▸ Aim of the task: The response should contain only the line with "The image size" and every line after it to the end of the listing below, duplicated exactly; no picture belongs in it.

▸ Supplied data:
● ● ● ● ● ● ●
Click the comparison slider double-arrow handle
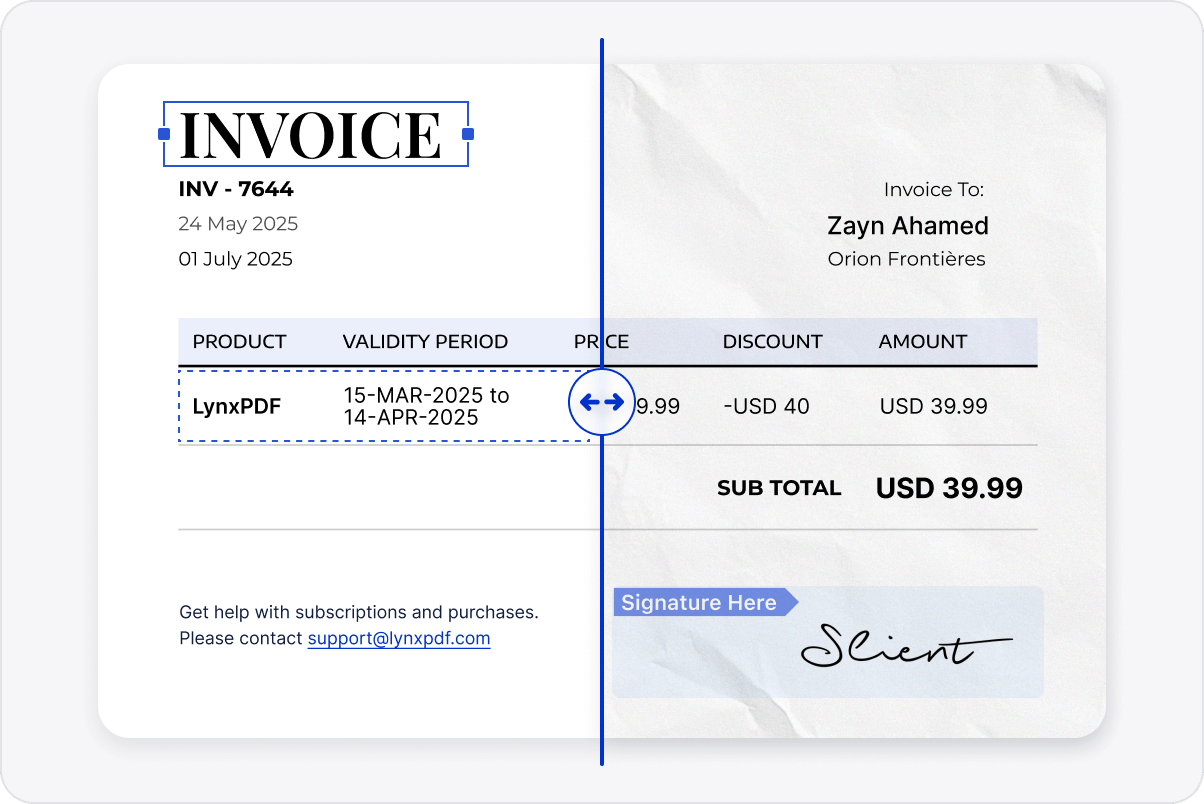Screen dimensions: 1204x804 tap(601, 402)
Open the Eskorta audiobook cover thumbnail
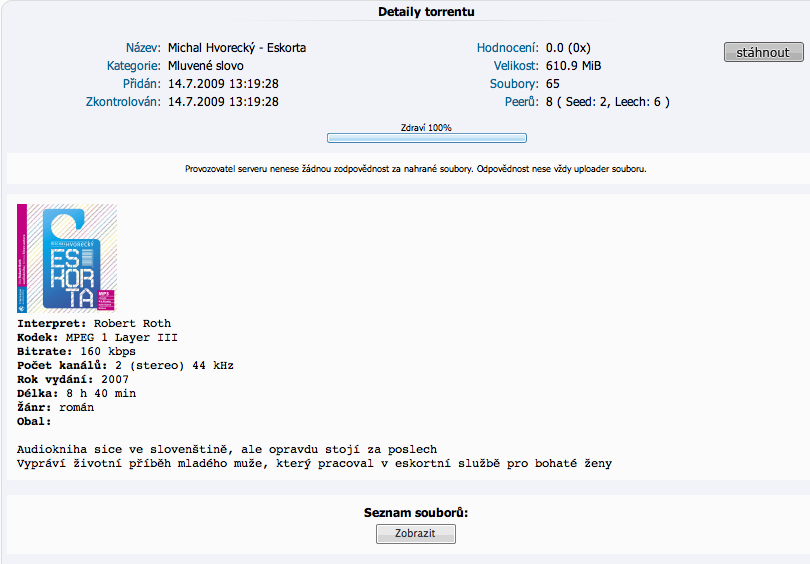Image resolution: width=810 pixels, height=564 pixels. pyautogui.click(x=67, y=259)
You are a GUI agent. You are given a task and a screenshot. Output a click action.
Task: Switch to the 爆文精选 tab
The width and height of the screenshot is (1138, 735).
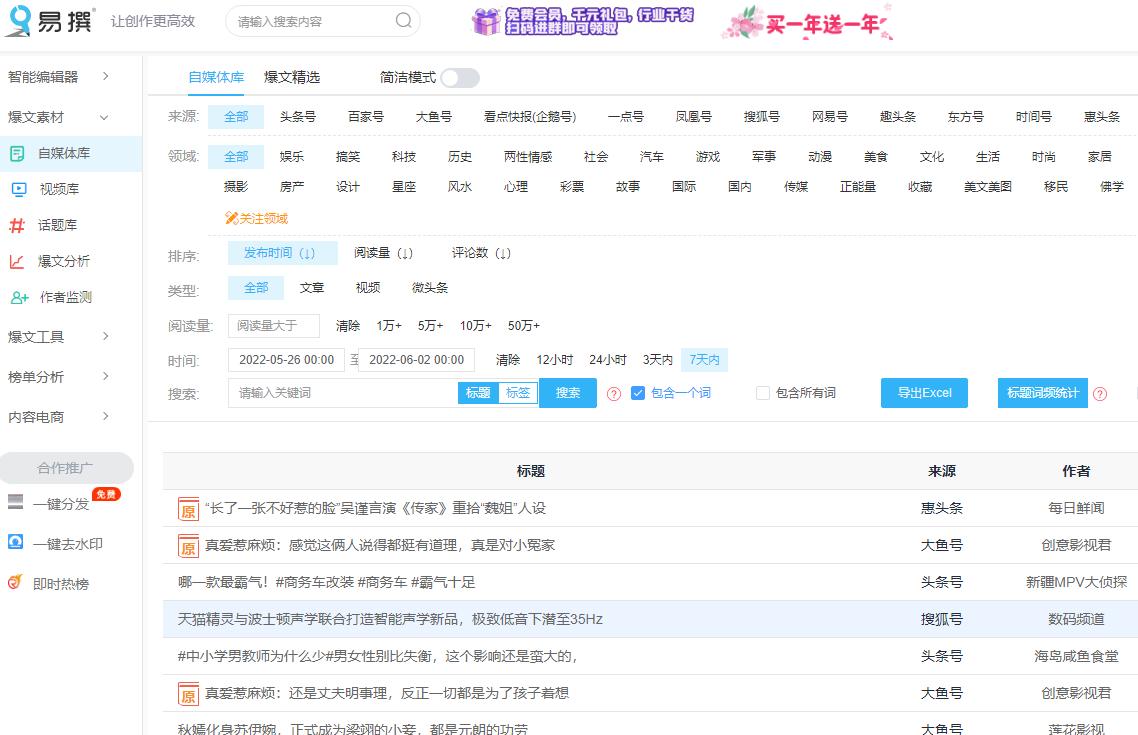click(x=291, y=76)
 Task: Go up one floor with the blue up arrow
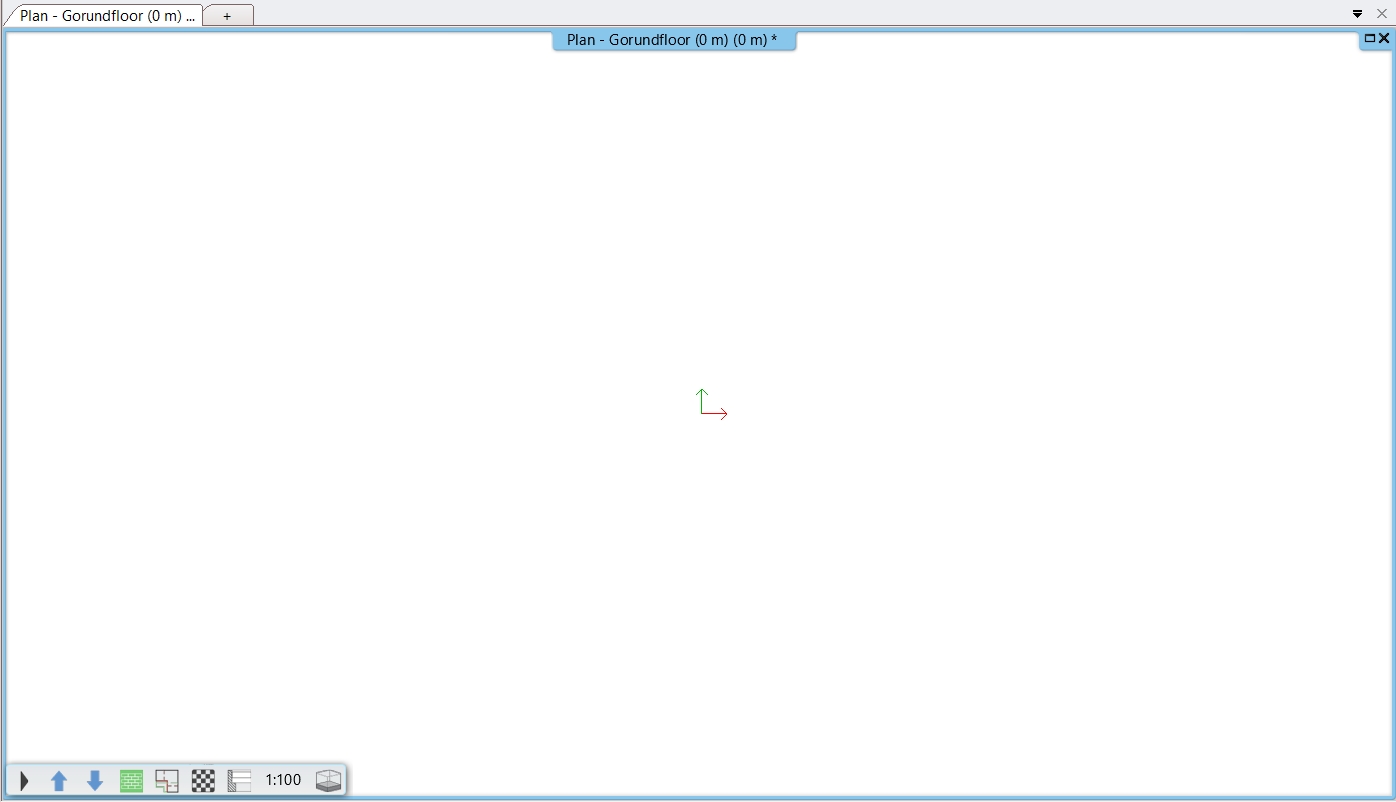pyautogui.click(x=59, y=781)
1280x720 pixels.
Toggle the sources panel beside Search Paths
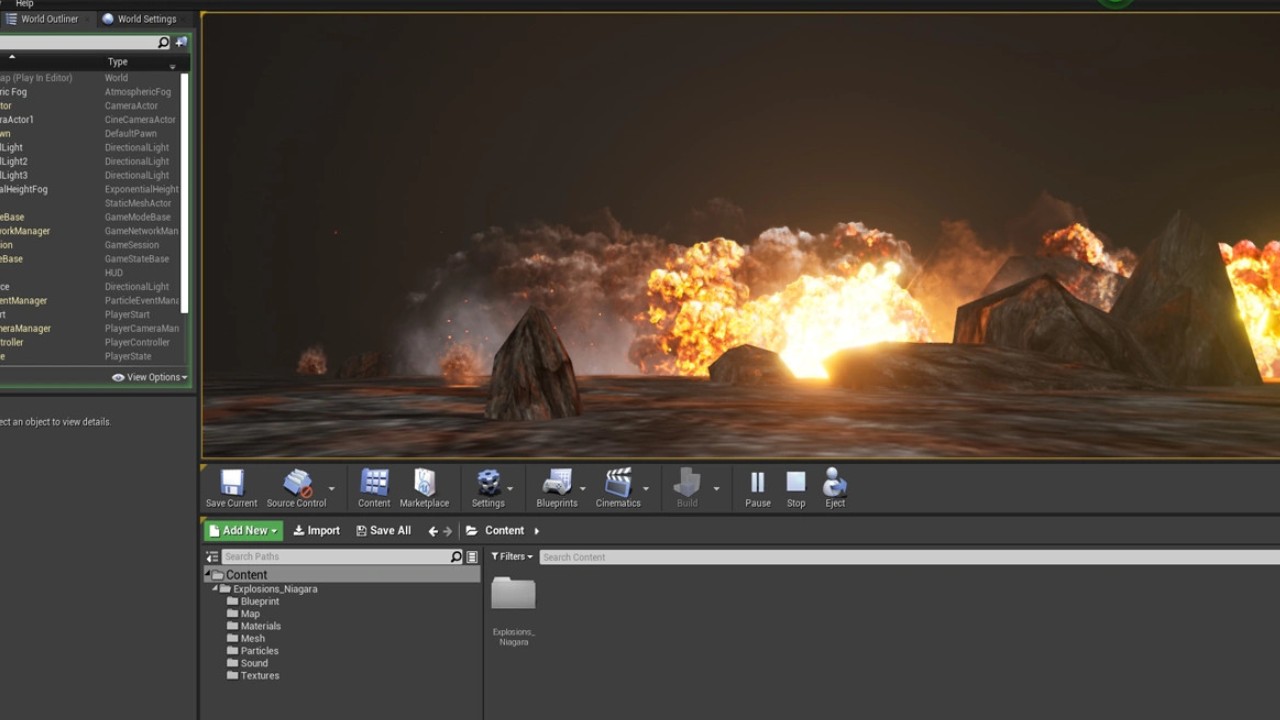click(212, 557)
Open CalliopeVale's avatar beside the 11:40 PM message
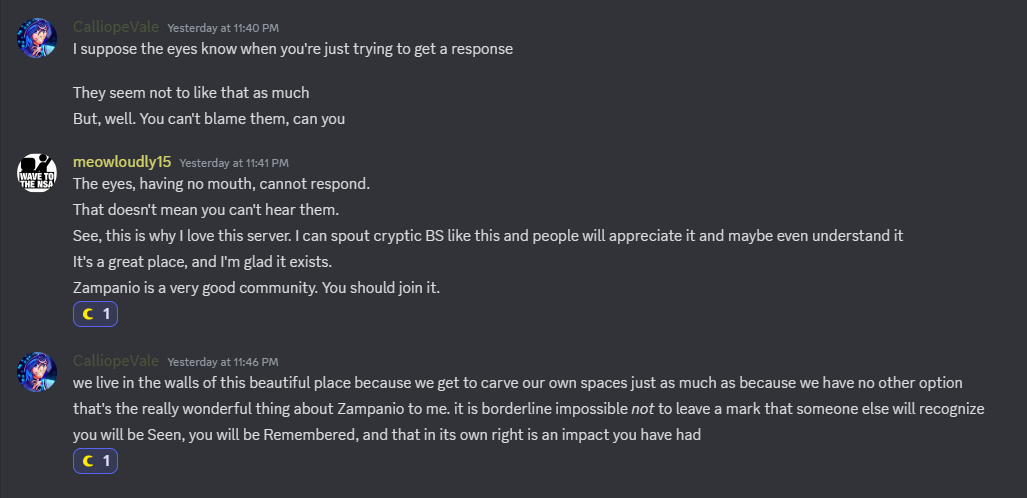 37,38
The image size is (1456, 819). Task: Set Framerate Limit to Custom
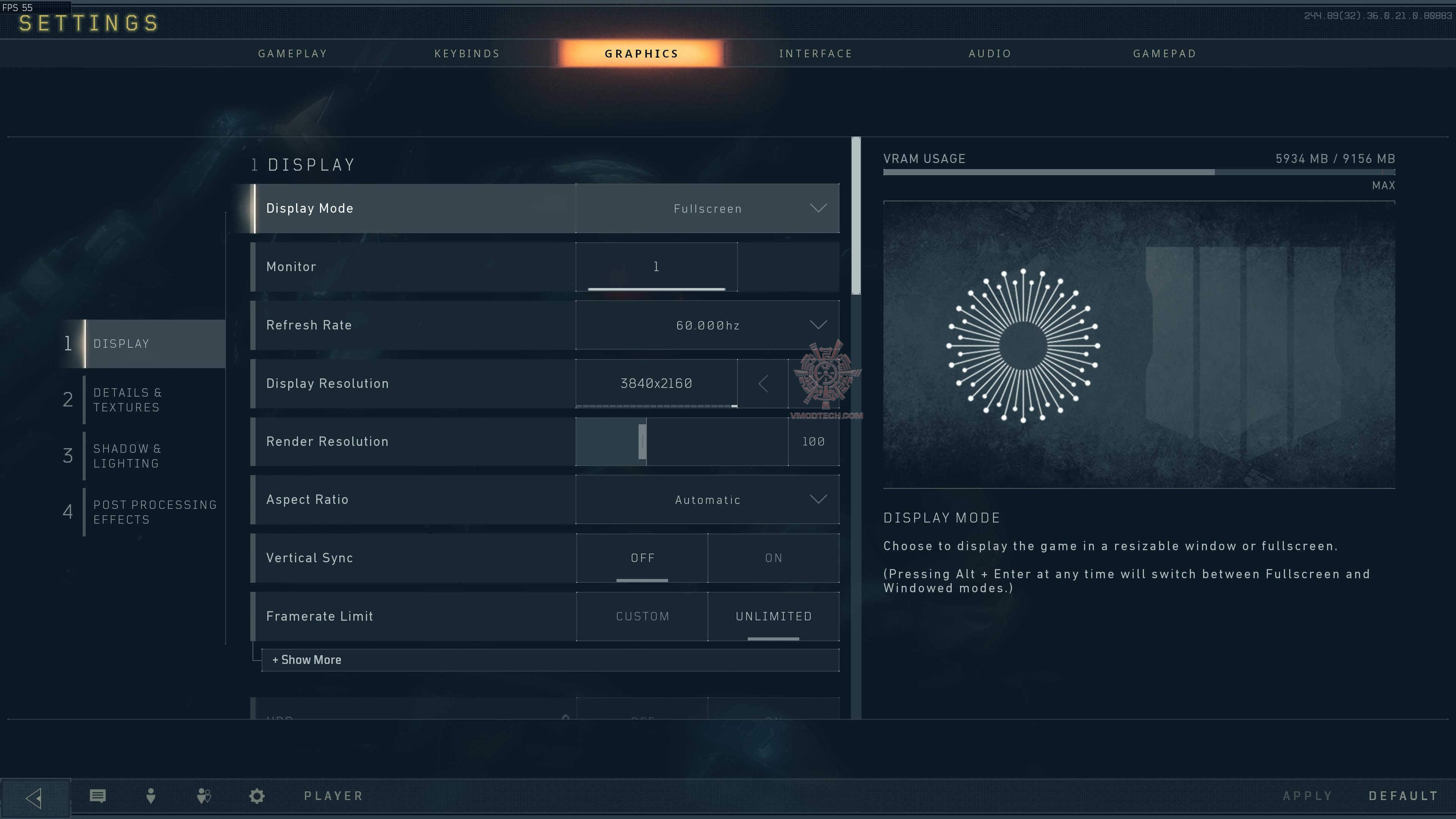[x=642, y=616]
● ● ● ● ● ● ●
▸ Output for this task:
The image size is (1456, 819). Task: Set Framerate Limit to Custom
[x=642, y=616]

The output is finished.